In the movie “Say Anything,” Lloyd Dobler (John Cusack) tells his girlfriend’s parents that he doesn’t  want to “sell anything bought or processed, buy anything sold or processed, or process anything sold, bought or processed, or repair anything sold, bought or processed – you know – as a career.” I think it’s one of the great film moments of all time and a succinct expression of my own aversion to the vast majority of what’s generally termed “sales.”

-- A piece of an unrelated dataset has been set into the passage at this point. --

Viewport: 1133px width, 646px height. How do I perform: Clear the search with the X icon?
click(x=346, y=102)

Yes, I spend a great deal of time each week selling theater. But I make a distinction between what I do now and what we all did as fundraising conscripts in high school. Maybe it feels so different because quotas aren’t involved. Or maybe it’s different because I seldom have to press customer flesh.  There’s no clear connection between pitch and purchase. I don’t “do deals.”
Or maybe I’m kidding myself.

Anyway, I mention all this because I’ve been trying to sell a house for almost five months and hating every minute of it. It’s an extremely desirable house in a great neighborhood and potential buyers queued up the moment it first appeared on the market. But the law allows me to sign with only one buyer at a time and all the buyers I’ve invited to the table thus far have failed the skittish mortgage industry’s stepped-up tests of financial reliability. They’ve all arrived at the process pre-approved and all left the process doubled-back on by their banks. The most recent buyer, for example, found out 24 hours before closing that her bank wanted more documentation of her assets … documentation she didn’t have. So I let the contract die a natural death because I no longer give extensions. I granted the first buyer nearly two months of extensions (beyond the initial one-month discovery period prior to the first closing date), only to have the deal fall through when necessary paperwork couldn’t be obtained from – of all places – Kuwait. (Long, sad story.)

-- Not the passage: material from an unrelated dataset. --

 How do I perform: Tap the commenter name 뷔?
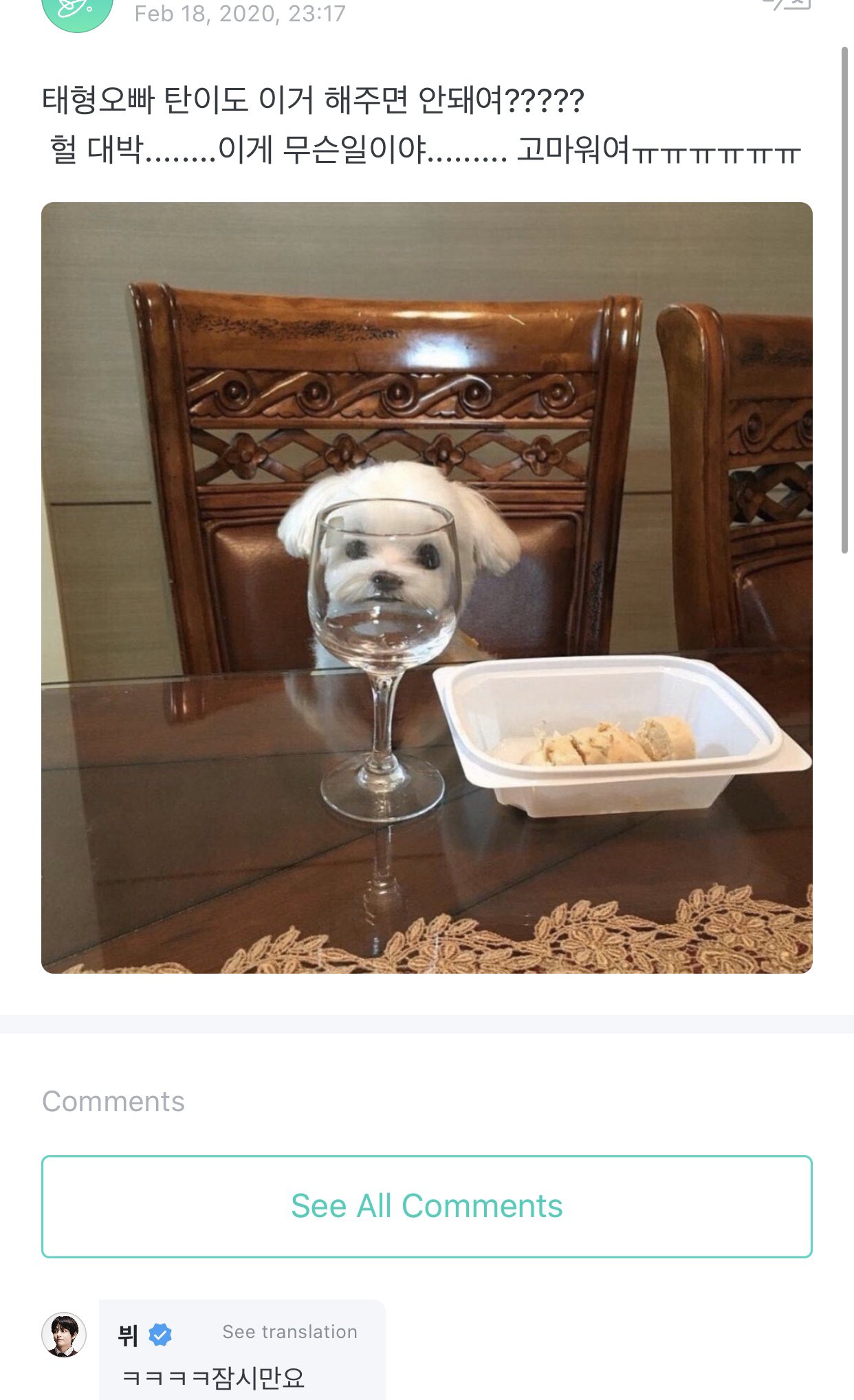128,1335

I now wonder if pre-approval signifies anything more than a lender’s willingness to take a closer look at a borrower when and if he ever actually tries to borrow money. All the buyers with whom I’ve signed contracts were pre-approved.

When I bought the house in 1999, I thought I’d closed on the last place I’d ever live. I loved that house with its plaster walls and oak floors, its tile bathroom, glass door knobs, heart-of-pine rafters and chunky granite exterior. Now I want nothing more than to be rid of it and, with the proceeds from the sale, rid of my current mortgage. Debt-free for the first time since I arrived in Greenville three years ago.

Of course, as the economy is recovering, property value is increasing and so things could be worse. I’ve heard the horror stories. In the meantime, though, I’m slogging through the long slow-motion sale of something very much sold, bought, processed and repaired … and it’s starting to feel like a career.